You’ve got a hunch that you’re on the outs with your boss—it could be because of that deadline you missed, or simply because you dared to speak to him or her before they finished their morning coffee. Either way, things are tense, and it could spell trouble for your career. Use these pro tips to get back into your boss’s graces.
1. SCHEDULE A TIME TO MEET.
The best way to work through your issues with your boss is to talk things over face-to-face. But don’t spring this meeting on him, because he may take this as an ambush, says Art Glover, director of Human Resources at the Douglas County Libraries. During the talk, approach things tactfully and deferentially. “Talk openly, and say things like, ‘I’m feeling like things aren’t working too well, and I want to make sure I’m meeting your needs,'” Glover suggests. Or, “I want to hear what you’d like from me.” It sounds simple, but this is an incredibly difficult conversation for some people to have. You may want to practice first.

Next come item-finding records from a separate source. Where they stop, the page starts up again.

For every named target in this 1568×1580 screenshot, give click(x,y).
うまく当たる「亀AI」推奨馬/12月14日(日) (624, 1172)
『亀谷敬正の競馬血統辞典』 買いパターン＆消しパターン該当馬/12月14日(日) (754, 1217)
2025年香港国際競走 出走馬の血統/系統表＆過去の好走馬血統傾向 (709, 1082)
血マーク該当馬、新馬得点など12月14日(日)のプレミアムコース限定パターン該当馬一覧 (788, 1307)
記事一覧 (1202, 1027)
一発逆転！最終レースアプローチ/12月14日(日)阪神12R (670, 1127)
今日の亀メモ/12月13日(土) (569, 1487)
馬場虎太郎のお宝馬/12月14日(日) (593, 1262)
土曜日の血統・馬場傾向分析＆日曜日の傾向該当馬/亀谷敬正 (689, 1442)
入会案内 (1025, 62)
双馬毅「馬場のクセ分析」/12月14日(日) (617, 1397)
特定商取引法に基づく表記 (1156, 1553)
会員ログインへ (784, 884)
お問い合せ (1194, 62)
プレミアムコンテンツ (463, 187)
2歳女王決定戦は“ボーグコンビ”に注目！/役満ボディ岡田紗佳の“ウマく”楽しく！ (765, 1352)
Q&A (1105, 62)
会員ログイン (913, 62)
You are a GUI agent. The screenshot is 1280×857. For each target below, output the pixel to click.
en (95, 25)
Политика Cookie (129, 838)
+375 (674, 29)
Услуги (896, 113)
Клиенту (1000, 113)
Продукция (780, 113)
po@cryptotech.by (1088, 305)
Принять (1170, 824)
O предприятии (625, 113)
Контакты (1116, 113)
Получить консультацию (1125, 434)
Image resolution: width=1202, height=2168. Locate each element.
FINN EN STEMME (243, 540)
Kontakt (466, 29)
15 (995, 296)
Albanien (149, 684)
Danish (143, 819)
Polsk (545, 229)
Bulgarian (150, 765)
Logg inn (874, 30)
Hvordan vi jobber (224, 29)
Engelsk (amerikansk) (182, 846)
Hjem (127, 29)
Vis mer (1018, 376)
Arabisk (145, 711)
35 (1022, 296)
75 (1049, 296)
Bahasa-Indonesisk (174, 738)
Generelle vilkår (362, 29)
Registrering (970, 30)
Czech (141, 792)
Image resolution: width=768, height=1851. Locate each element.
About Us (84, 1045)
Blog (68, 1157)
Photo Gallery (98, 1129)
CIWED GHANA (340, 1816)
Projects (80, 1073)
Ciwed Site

2. MATCH THEIR COMMUNICATION STYLE.
Your boss could be having a hard time working with you because she likes to skip the details and the chatter and get right to the point, but you’ve been filling her inbox with stories rather than quick one-liners. Or maybe the reverse is true. “Instead of making assumptions about the person, act like a detective as you study their behavior,” suggests Christen Bavero, coach at the brand management and executive coaching company ThinkHuman.
“Once you study their behavior, match their communication style,” Bavero says. Do they send just two to three sentences in an email? Or does each email include five paragraphs explaining each process? Do they like to have animated face-to-face meetings that involve conversations about family, or is a quick instant message chat more their style?
3. GET TIPS FROM A TRUSTED CO-WORKER.
Surely your boss gets along with someone. Ask that person what he or she has done to get along with the boss, advises Susan Heathfield, a management and organization development consultant who specializes in human resources issues. Heathfield also recommends asking that person what she thinks you should be doing differently. Maybe the boss confided in that co-worker about you—or maybe she knows that your boss just doesn’t like people who bring tuna fish to work because it stinks up the break room. Really, it could be anything, and your co-worker could know the secret.
4. DON’T ENGAGE.
In moments of real conflict with your boss you need to make sure you don’t say something you’ll regret. The best way to do this? “Breathe,” says Jody Michael, CEO and founder of Jody Michael Associates, an executive and career coaching company with offices in Chicago and Atlanta. “Deep diaphragmatic breathing is one of the easiest and most effective ways to regain your composure. The last thing you want to do is to engage in the frenzy that your boss might be creating, and to say or do something you later regret.” Also, she says, remember that your boss is human, which makes him or her vulnerable to pressure and stress. Try to understand the situation from his or her perspective and the factors that might be driving your boss’s behaviors.
5. MAKE A CHANGE.
Sorry to break it to you, but your boss might have a good reason for disliking you. Maybe you botched a project or are always late to work. If you are determined to change, then you should apologize for your behavior. If you’re sincere, your boss will eventually come around, Glover says. “Generally, we human beings, once we’ve been given negative info, take a little while to see that you’re going to turn that around,” he says. “Actions speak louder than words.” If your actions are consistently positive, and your boss is a reasonable person, then you should be able to mend the relationship.